Si tuviésemos que comparar la edad del boom digital con una edad humana, diríamos que se encuentra en plena adolescencia. Este juicio parece naif pero te aseguro que encierra una reflexión necesaria. La adolescencia es esa enfermedad en la que no paramos de decir: “Hace diez minutos, cuando nada existía.” Después volvemos la vista hacia otro lado sin pestañear.

 

Ser teen significa desoír lo que la experiencia tenga que decirnos. Desmerecer sus tesoros, e incluso dudar de ellos, puesto que para construir una casa es recomendable derrumbar la existente.

 

Todos vemos a diario este contagioso espíritu adolescente en las marcas. Lo que tiene de bueno no hace falta subrayarlo. La vida digital ha hecho, entre otras muchas cosas, que todos aparentemos quince años menos de los que pone en nuestro DNI. Sin embargo, como en todas las épocas iniciáticas, es fácil observar que muchas de esas marcas (y no hablo de las pequeñas, precisamente) aún no han asimilado ni entendido que quizá requieran interiorizar una educación digital a la altura de sus nuevas circunstancias.

 

Resulta triste descubrir, por ejemplo, cómo las grandes operadoras de telecomunicaciones predican los beneficios de la vida digital, mientras por otro lado siguen recurriendo al odioso e invasivo marketing telefónico o a los cansinos trucos analógicos de siempre. La lista es larga y podríamos pasear por muchas de sus unidades de negocio.

 

Flaubert escribió una novela sobre la educación sentimental. Quizá necesitásemos un discurso -un gigantesco brandtelling- que centrase a las grandes compañías en la coherencia. Ser digital no consiste en presumir de moderno, ni de chic, ni mostrarte como un nuevo rico tecnológico.

 

La educación digital consiste en interiorizar una nueva forma de relacionarse con los demás y con el mundo, con la realidad y con una suerte de posibilidades que ya son parte de nuestra vida. Ojalá pasemos rápido esta época de granos y contradicciones.

__Aplica lo leído__:
1: Según el texto sobre la educación digital, ¿con qué cosas enseña esa educación una nueva forma de relacionarse? Enuméralas todas.
2: Copia del texto sobre la educación digital el fragmento que va desde «Resulta triste descubrir, por» hasta «nuevo rico tecnológico.», ambos incluidos, y cambia «marketing telefónico» por «correo publicitario».

__Datos para examinar__:

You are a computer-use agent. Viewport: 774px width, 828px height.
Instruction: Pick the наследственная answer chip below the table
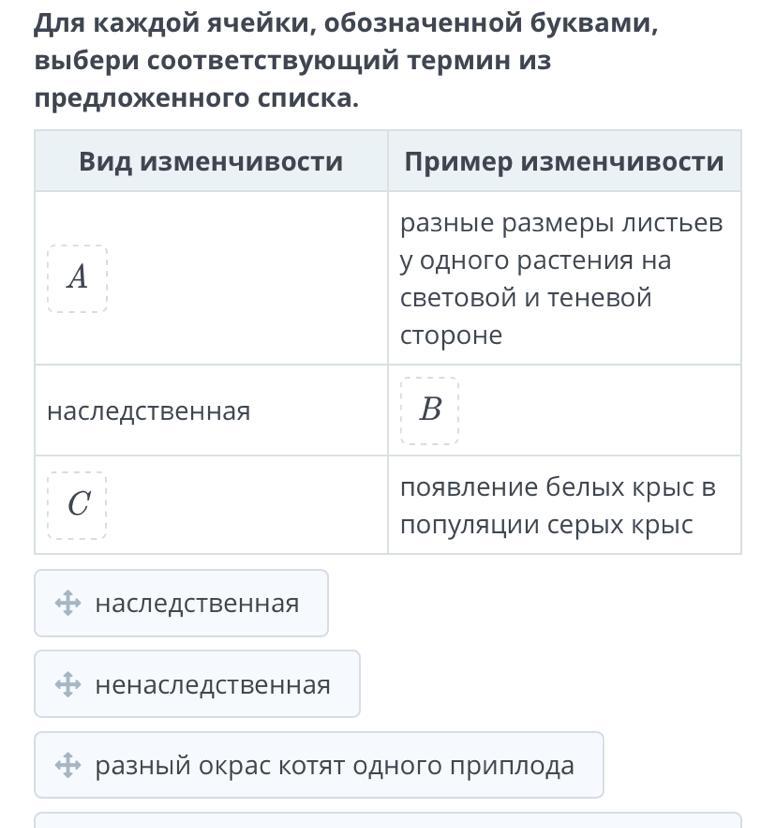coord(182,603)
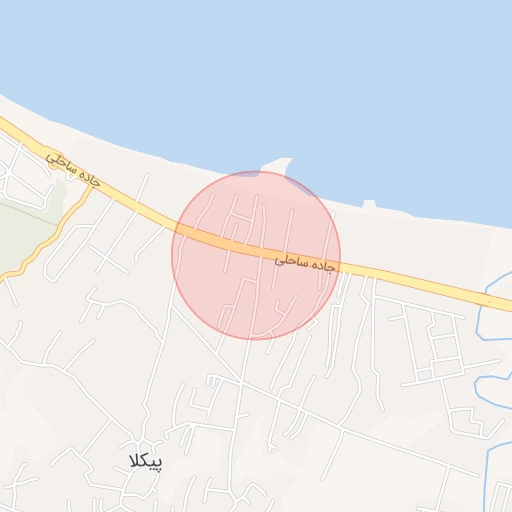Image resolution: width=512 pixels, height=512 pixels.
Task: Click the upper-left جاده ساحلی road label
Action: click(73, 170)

--

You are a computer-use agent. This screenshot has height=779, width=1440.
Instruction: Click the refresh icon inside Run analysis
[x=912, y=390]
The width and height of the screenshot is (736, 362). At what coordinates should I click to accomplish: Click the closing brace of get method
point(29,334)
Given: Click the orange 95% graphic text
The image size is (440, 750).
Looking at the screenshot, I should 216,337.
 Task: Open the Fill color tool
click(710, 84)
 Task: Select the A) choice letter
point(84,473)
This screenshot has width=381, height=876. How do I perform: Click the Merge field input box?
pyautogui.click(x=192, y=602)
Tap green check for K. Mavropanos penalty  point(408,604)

__Respuestas por tarea__:
1:
- los demás
- el mundo
- la realidad
- una suerte de posibilidades que ya son parte de nuestra vida

2:
Resulta triste descubrir, por ejemplo, cómo las grandes operadoras de telecomunicaciones predican los beneficios de la vida digital, mientras por otro lado siguen recurriendo al odioso e invasivo correo publicitario o a los cansinos trucos analógicos de siempre. La lista es larga y podríamos pasear por muchas de sus unidades de negocio.

 

Flaubert escribió una novela sobre la educación sentimental. Quizá necesitásemos un discurso -un gigantesco brandtelling- que centrase a las grandes compañías en la coherencia. Ser digital no consiste en presumir de moderno, ni de chic, ni mostrarte como un nuevo rico tecnológico.